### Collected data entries
··········
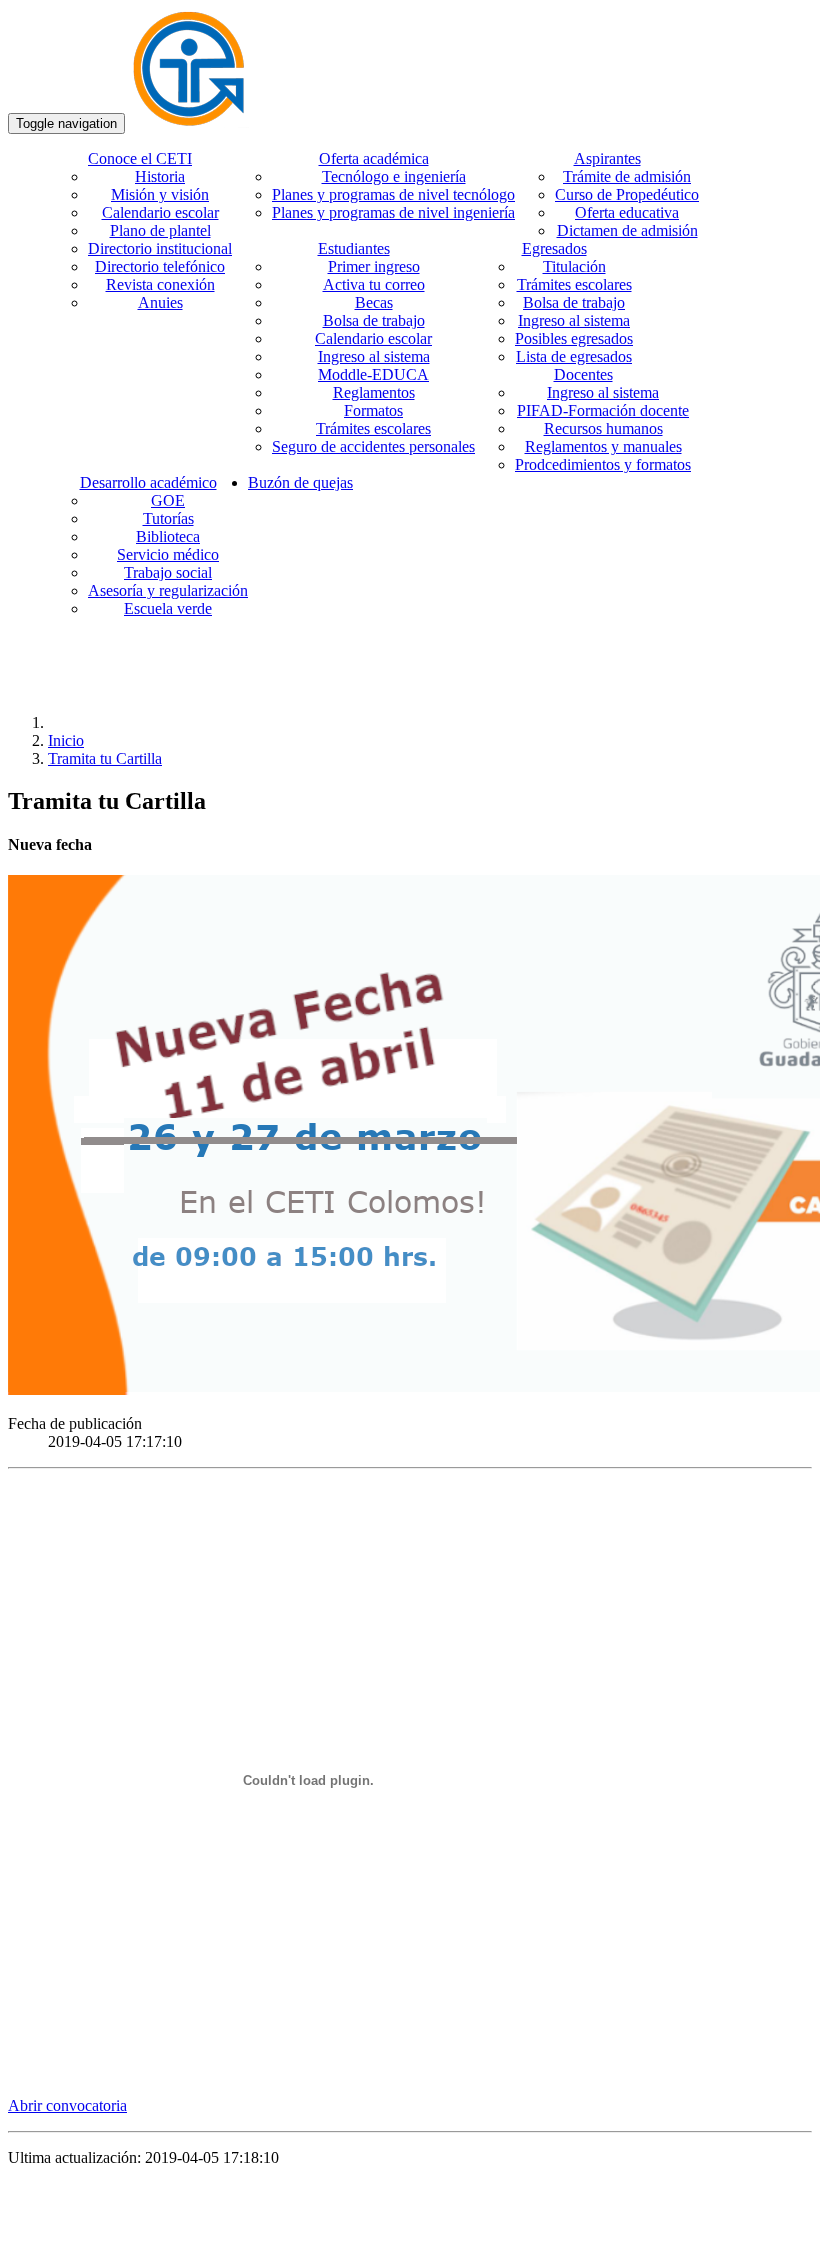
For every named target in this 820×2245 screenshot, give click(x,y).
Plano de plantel (160, 230)
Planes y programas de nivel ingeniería (393, 212)
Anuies (160, 302)
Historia (160, 176)
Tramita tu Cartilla (105, 758)
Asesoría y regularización (168, 590)
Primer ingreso (374, 266)
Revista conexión (160, 284)
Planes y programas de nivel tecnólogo (393, 194)
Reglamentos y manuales (603, 446)
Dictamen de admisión (627, 230)
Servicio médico (168, 554)
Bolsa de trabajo (374, 320)
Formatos (373, 410)
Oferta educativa (627, 212)
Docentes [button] (583, 374)
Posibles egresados (574, 338)
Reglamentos (374, 392)
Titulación (574, 266)
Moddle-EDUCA (373, 374)
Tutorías (168, 518)
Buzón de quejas (300, 482)
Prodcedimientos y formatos (603, 464)
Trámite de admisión (627, 176)
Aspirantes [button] (607, 158)
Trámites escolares (373, 428)
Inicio (66, 740)
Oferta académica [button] (374, 158)
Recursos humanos (603, 428)
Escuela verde (168, 608)
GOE (168, 500)
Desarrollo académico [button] (148, 482)
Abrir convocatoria (67, 2105)
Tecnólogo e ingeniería (394, 176)
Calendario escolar (160, 212)
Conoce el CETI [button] (140, 158)
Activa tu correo (374, 284)
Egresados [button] (554, 248)
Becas (374, 302)
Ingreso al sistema (374, 356)
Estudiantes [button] (354, 248)
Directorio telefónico (160, 266)
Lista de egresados (574, 356)
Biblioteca (168, 536)
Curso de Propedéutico (627, 194)
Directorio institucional (160, 248)
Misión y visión (160, 194)
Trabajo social (168, 572)
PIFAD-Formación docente (603, 410)
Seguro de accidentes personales (373, 446)
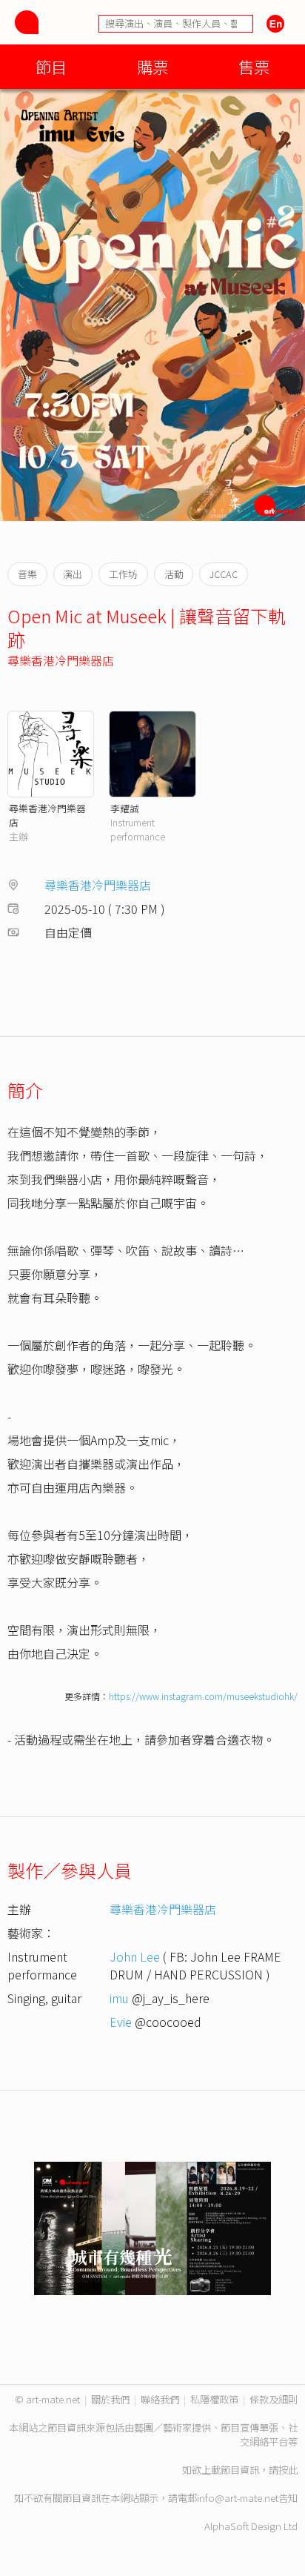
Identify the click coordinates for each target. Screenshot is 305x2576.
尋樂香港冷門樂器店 (60, 660)
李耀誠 (124, 808)
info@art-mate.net (237, 2498)
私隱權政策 (214, 2399)
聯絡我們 (160, 2399)
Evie (121, 2022)
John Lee (135, 1956)
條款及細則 (273, 2399)
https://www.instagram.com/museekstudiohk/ (203, 1696)
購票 (152, 66)
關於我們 (110, 2399)
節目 (51, 66)
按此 (288, 2470)
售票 (253, 66)
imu (119, 1998)
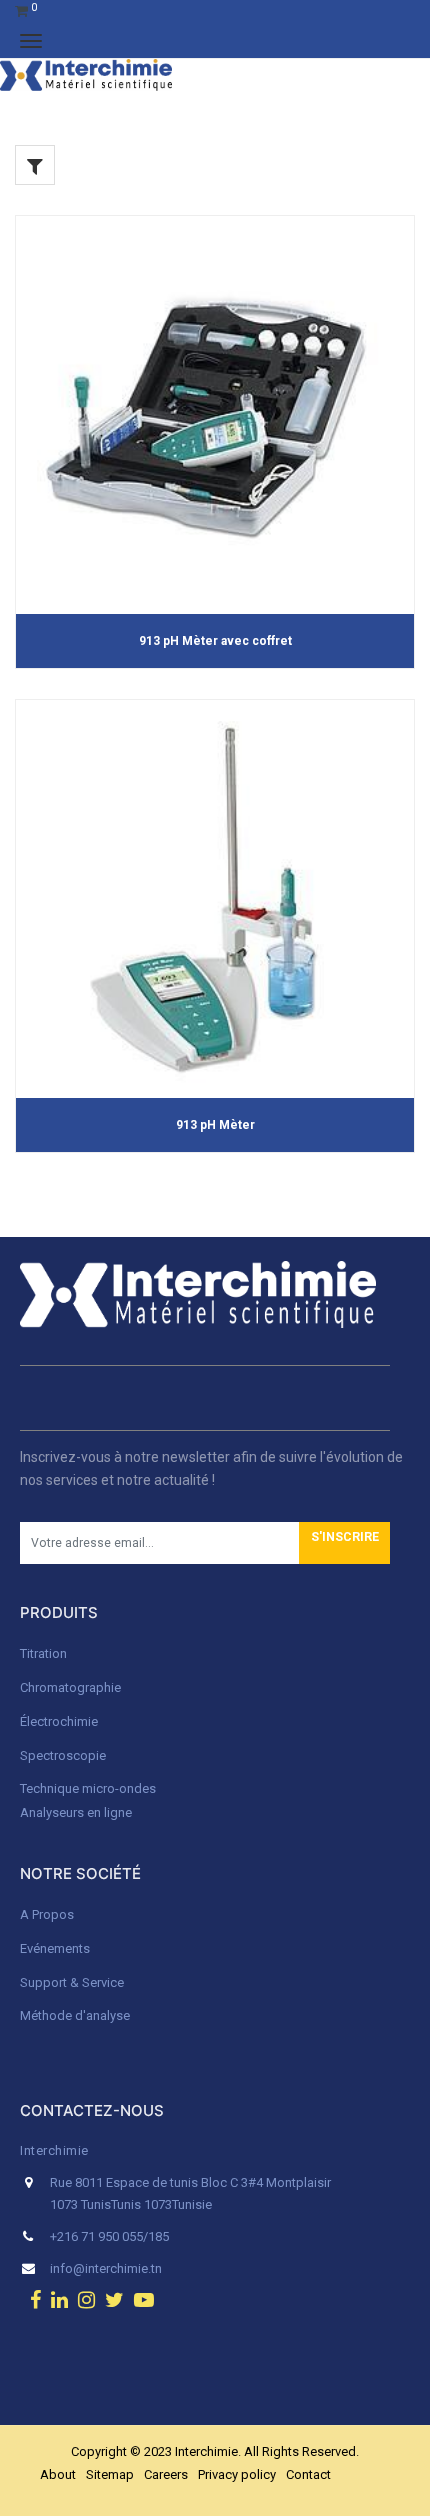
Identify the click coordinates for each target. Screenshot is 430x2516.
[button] (344, 1543)
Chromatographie (70, 1687)
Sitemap (110, 2474)
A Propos (48, 1914)
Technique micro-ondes (88, 1788)
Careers (166, 2474)
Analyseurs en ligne (76, 1812)
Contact (308, 2474)
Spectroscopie (63, 1755)
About (58, 2474)
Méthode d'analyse (75, 2015)
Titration (43, 1653)
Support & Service (72, 1982)
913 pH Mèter (215, 1125)
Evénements (55, 1948)
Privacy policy (237, 2474)
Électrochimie (59, 1721)
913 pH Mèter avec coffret (215, 641)
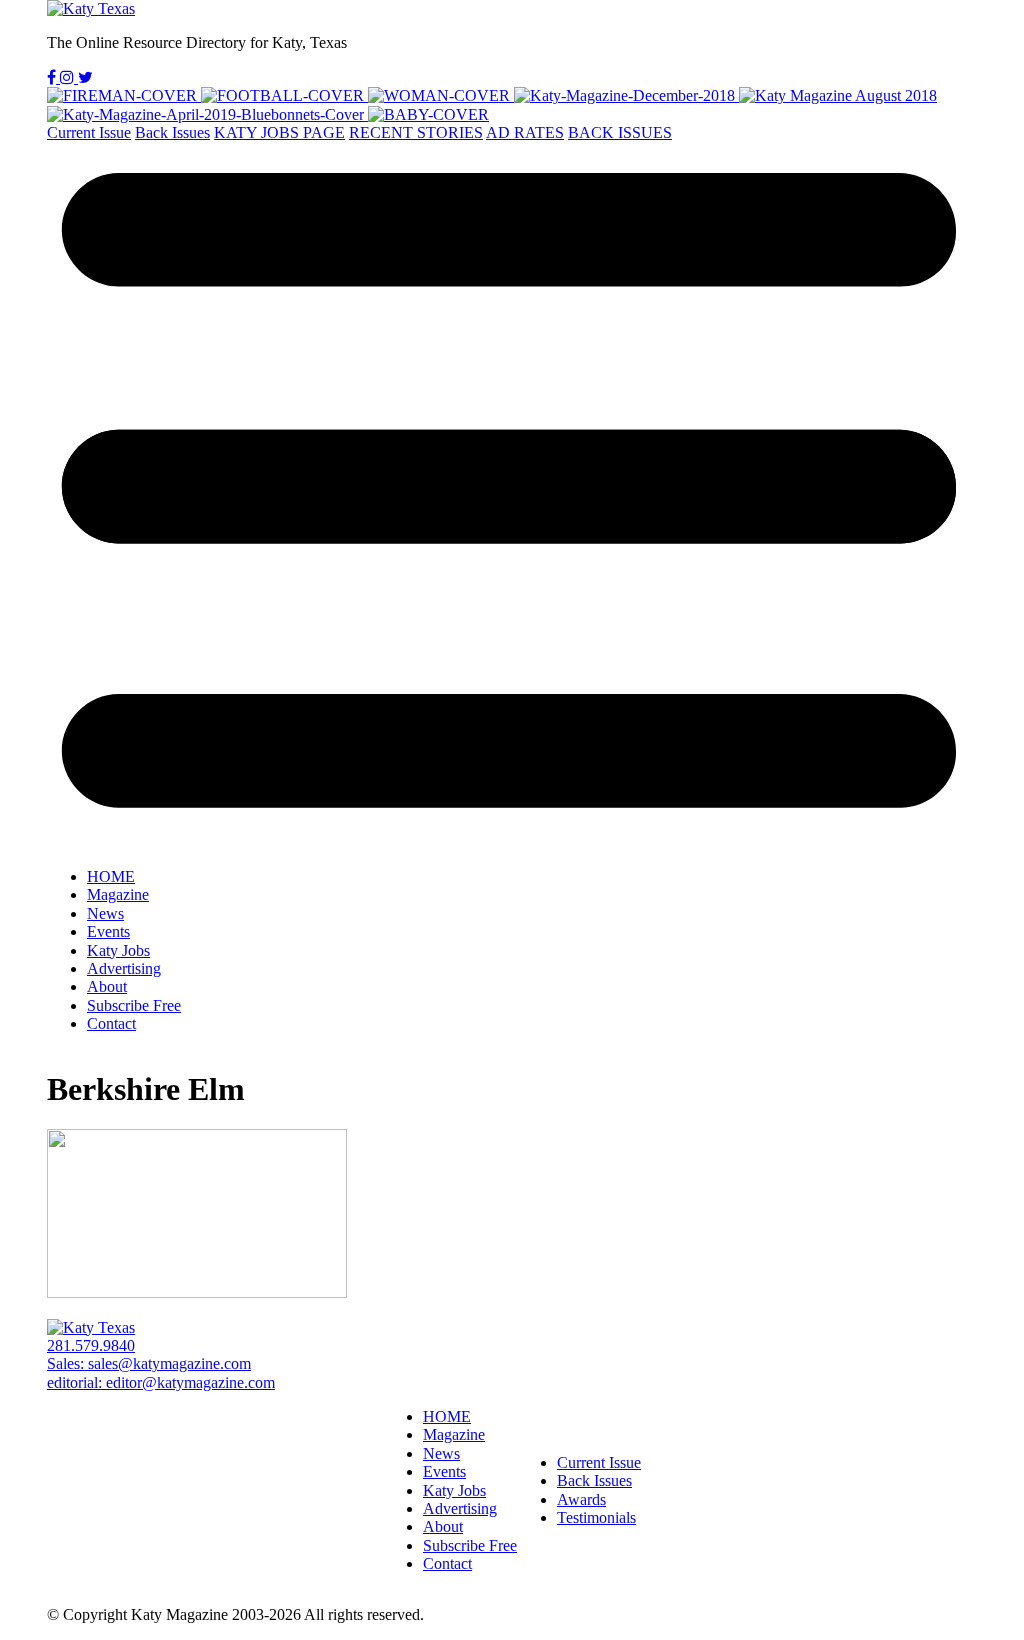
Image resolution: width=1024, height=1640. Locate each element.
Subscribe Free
··········
### Exercise description
Work out how many lines in this data contain "each". Only that number should be given.

### Result
3